Stored data entries:

☆ ☆ ☆ ☆

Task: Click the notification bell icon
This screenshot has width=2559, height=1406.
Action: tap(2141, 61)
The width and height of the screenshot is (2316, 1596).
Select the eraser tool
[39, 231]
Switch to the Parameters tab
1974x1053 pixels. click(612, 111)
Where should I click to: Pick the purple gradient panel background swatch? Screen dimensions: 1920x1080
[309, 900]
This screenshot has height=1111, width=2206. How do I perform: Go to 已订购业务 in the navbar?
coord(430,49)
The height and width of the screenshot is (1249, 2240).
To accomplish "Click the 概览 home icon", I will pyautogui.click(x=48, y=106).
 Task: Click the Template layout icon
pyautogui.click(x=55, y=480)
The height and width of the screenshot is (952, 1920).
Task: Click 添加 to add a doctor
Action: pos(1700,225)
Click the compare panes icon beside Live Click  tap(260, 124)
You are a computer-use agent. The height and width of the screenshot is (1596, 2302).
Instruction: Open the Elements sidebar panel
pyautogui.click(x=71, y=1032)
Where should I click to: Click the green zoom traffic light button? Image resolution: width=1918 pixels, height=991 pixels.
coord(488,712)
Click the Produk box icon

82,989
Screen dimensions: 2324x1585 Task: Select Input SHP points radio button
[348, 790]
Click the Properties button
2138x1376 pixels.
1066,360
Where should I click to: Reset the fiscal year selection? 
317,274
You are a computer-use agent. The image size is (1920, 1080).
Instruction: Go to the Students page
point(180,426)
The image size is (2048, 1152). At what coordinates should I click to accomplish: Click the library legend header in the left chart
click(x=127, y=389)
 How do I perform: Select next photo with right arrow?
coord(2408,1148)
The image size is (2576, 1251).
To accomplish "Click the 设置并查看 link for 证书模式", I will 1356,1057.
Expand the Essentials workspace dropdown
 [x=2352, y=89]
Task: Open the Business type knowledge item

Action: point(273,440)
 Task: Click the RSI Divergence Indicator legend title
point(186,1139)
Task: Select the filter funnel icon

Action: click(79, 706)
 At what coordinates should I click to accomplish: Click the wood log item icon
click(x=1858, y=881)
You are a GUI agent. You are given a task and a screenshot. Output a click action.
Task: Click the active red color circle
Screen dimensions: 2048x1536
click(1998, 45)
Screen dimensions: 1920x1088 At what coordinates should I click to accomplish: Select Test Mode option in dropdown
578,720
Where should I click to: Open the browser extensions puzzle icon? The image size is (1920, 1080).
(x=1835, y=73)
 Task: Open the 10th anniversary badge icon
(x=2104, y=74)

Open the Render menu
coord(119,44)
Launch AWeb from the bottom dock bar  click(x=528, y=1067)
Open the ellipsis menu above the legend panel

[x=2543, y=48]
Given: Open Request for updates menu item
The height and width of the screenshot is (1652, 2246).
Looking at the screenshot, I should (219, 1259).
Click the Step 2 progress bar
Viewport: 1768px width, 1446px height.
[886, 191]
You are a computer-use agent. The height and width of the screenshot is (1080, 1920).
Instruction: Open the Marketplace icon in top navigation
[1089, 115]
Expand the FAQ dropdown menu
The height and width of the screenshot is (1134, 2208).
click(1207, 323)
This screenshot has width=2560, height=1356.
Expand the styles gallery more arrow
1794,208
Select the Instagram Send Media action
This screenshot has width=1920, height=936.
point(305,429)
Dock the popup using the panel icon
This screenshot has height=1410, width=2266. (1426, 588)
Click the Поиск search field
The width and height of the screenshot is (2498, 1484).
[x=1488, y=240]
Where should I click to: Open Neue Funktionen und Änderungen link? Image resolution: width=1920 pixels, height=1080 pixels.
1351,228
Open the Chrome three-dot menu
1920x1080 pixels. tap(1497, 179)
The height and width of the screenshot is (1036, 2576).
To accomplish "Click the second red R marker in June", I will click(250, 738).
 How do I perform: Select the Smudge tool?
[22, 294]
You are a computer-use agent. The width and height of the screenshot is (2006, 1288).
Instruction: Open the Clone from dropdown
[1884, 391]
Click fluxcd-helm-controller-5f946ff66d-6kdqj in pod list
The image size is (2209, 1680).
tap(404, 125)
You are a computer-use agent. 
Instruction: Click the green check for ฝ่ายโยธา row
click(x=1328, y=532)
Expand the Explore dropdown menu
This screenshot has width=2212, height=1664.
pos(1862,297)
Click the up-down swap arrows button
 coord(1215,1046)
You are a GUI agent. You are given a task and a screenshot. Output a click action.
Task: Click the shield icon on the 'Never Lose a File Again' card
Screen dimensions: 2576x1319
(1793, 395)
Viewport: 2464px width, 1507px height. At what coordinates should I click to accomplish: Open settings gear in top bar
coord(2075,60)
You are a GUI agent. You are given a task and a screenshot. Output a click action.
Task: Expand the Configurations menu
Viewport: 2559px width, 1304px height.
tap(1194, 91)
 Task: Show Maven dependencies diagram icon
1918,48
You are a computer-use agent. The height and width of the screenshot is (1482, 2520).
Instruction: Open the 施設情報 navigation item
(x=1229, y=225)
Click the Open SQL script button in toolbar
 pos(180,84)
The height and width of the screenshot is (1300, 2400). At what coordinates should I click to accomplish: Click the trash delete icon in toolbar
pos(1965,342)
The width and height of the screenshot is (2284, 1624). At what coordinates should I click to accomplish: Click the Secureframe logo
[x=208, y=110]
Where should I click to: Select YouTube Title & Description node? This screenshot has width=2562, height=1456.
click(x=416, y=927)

☆ ☆ ☆ ☆

▶ [Task directions]: When the word "computer" appears in a line of the data, that line is counted; report the number only.

▶ [Output of the exercise]: 6